In a meeting of the European Parliament’s Committee on Civil Liberties, Justice and Home Affairs held in Brussels today, EU Commissioner Didier Reynders delivered remarks on what to expect for the future of international data transfers after the European Court of Justice has ruled the EU-US Privacy Shield Framework invalid in July. The political and legal focus remains on the so-called Standard Contractual Clauses, a set of terms to be implemented in private contracts, which expands many obligations under the GDPR to data importing entities in the U.S. and other countries outside the EU.
The court had also raised doubts about the compliance of the SCCs with EU laws, calling for an assessment of the level of data protection for each receiving country, and potential “supplementary measures” to protect privacy rights when transferring personal information to the U.S.
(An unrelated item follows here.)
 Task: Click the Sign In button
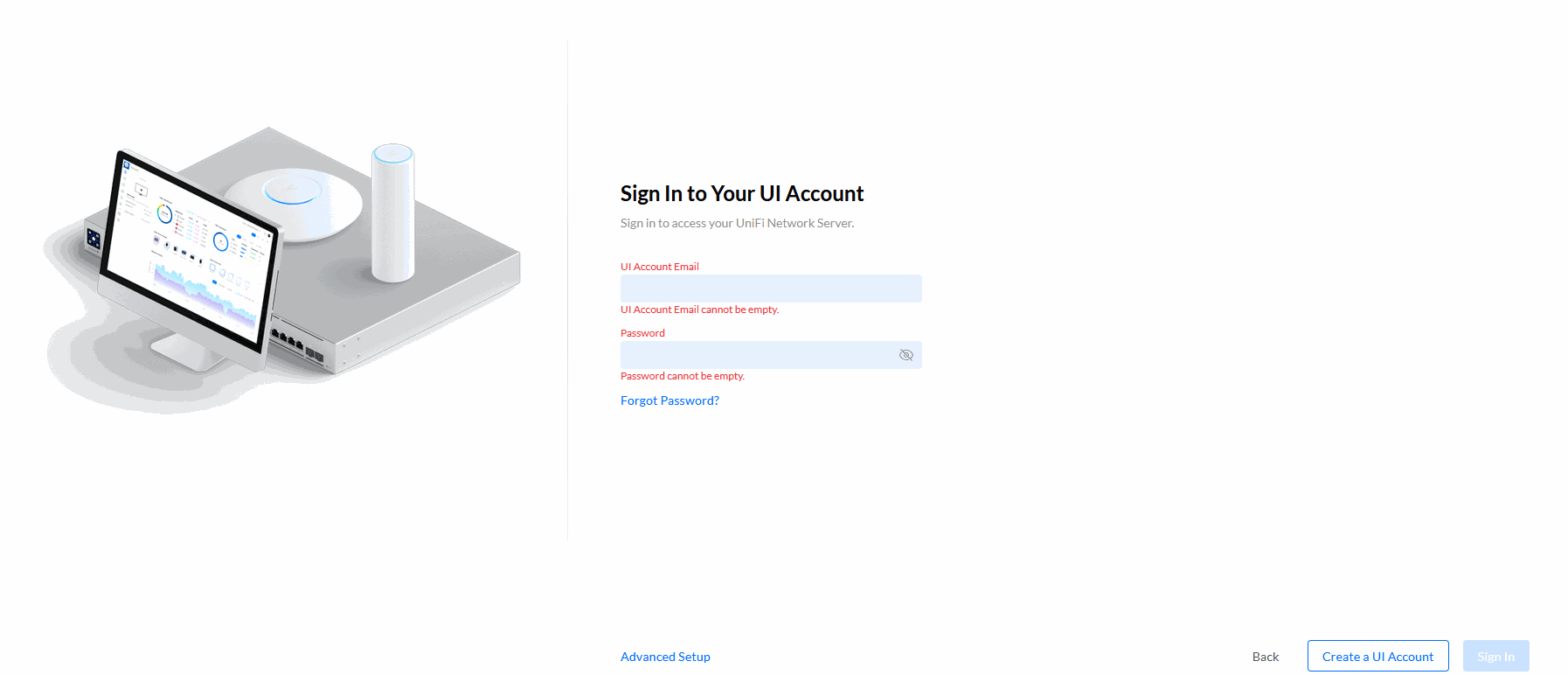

Guidance on SCCs by the EDPB is on the way
First, he emphasized the close cooperation of the Commission with the national Data Protection Authorities and their key role to “provide companies with guidance and support” in order to avoid fragmented interpretation in the EU member states. He called for concrete examples, helping companies to comply with the GDPR requirements. The EDPB had issued FAQ on the case and its implications for private business in July, however, left the question of “supplementary question” unanswered and subject to further guidance.
European Commission reveals timeline for new SCCs
Second, as already announced by EU Commissioner for Values and Transparency Věra Jourová right after the judgement was delivered on July 16, the Commission pushes for a modernization of the SCCs. According to Reynders, this process is a “top priority”. The launch of the adoption process is scheduled for next month, with “hope” to finalize the new set of SCCs “by the end of this year”.
Again, Reynders strained the needs of small and medium businesses. The SCCs would be “very useful” for SMEs, which had no resources and expertise to negotiate contracts with each of their commercial partners abroad.
EU-US talks on a new framework for international data transfers continue
Discussions with the US about a successor framework for the nullified EU-US Privacy Shield Framework continue in close cooperation, Reynders said. In August, he had already met U.S. Secretary of Commerce Wilbur Ross.
The Commission is apparently willing to find solutions to continue the free flow of data between the EU on the one side and the U.S. and other third countries (without an adequacy decision) which may also be affected by the new interpretation of the SCCs, such as China, Brazil, and potentially even the United Kingdom after January 1, 2021, given that talks on the trade agreement between the UK and the EU may not be finalized in time.
However, given the “sensitive issue of national security”, companies should not expect a “quick fix”, said Reynders. He repeatedly stressed the “complex nature” of the legal questions raised by the European Court of Justice.
The European Court of Justice already demanded for new agreements on the protection of personal data in 2015. The question remains how far the current U.S. government is willing to give in this time when it comes to regulations on surveillance measures by intelligence.